I believe that I was totally disoriented by that misunderstanding of the basic geography of the district. I thought that, when going from ‘flat-top‘ to ‘pointed-top’ I was going more or less towards the lunching place, whereas in point of fact I was going away from it. Accordingly, on reaching the summit I looked for the lunch place in more or less the direction in which I had been heading when I was coming from ‘flat-top’. I did not know quite what it would look like, because I had not bothered to look for it from ‘flat-top’, but although I looked carefully at the formations on the other side of the wadi I could not see the place at all. That, I am pretty sure, is because I was looking in altogether the wrong direction, across the wrong wadi! — one that, from the point of view of the lunch site, was behind the hill that I had intended to ascend and on top of which (I still quite think) I was at that moment. What I probably needed to do was to turn round and search in diametrically the opposite direction — but that did not seem at the time to be a useful or rational thing to do at all. Since I could not see the place where the others were, I refrained from shouting and waving and dancing about as I would no doubt have done to call attention to my success if I had felt successful. That was a pity, because doing so would have been likely to elicit answering shouts, which I would have been astonished to hear coming from behind me.

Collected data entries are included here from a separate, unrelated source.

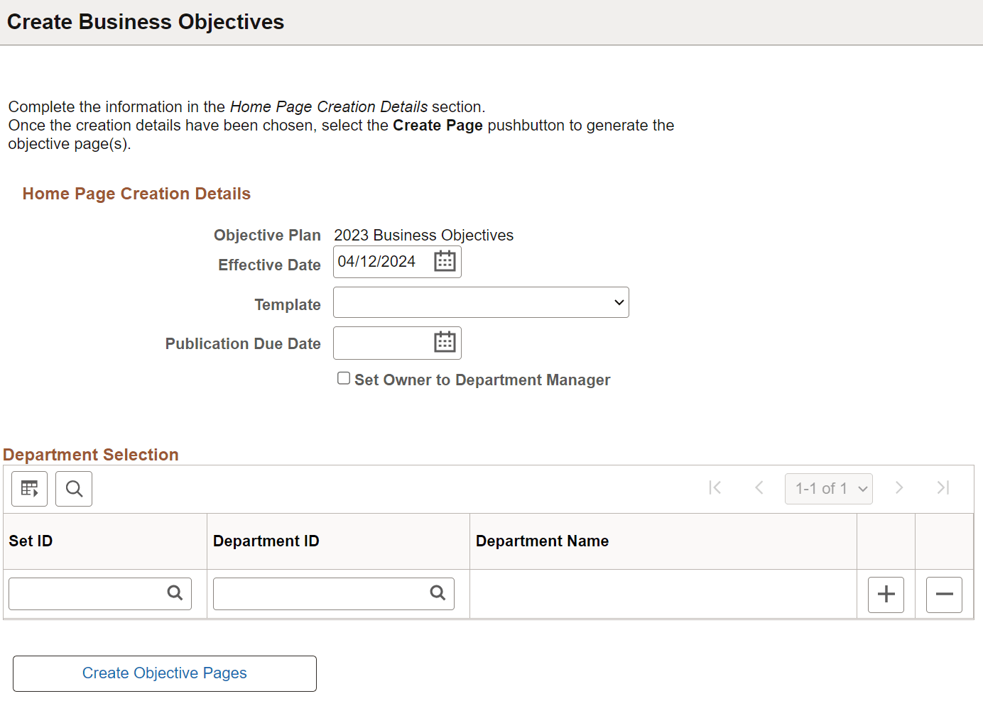This screenshot has height=701, width=983.
Task: Click the Set ID lookup magnifier
Action: click(175, 593)
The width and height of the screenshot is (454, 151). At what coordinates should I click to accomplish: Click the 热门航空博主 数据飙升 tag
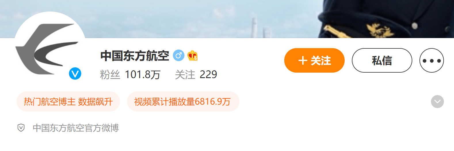68,101
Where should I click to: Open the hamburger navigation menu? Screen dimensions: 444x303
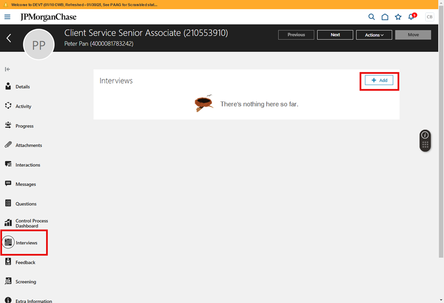point(7,17)
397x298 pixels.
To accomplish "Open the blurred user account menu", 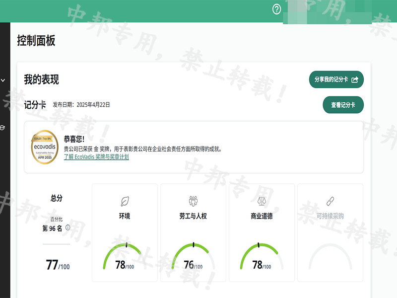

Instead of feeling successful, however, I was actually nonplussed at not recognising where we had had lunch: since the relevant summit was so clearly visible from that place, the reverse should have been equally true. There was, therefore, cause for serious misgivings, and I began to think I must be lost, although I could not imagine how that could have come about. I knew that, in such a situation, the thing to do was not to panic but to think rationally, and that was what I tried to do. I decided that, although it might seem an unnecessarily long way round, the thing to do was to go back by exactly the route by which I had come, starting by returning to ‘flat-top’. There was plenty of time to do that. So I returned as far as the declivity between the hill I had just been up and ‘flat-top’. Of course I can see now that the proper thing to have done was to go right up onto ‘flat-top‘ again and have a good look round from there to try to identify the lunch spot and get my bearings; but I was not aware then that I had altogether lost those bearings and I thought that I was at the start of the broad terraces up which I had come and that all I had to do was to follow them round until they led me back into the wadi from which I had started.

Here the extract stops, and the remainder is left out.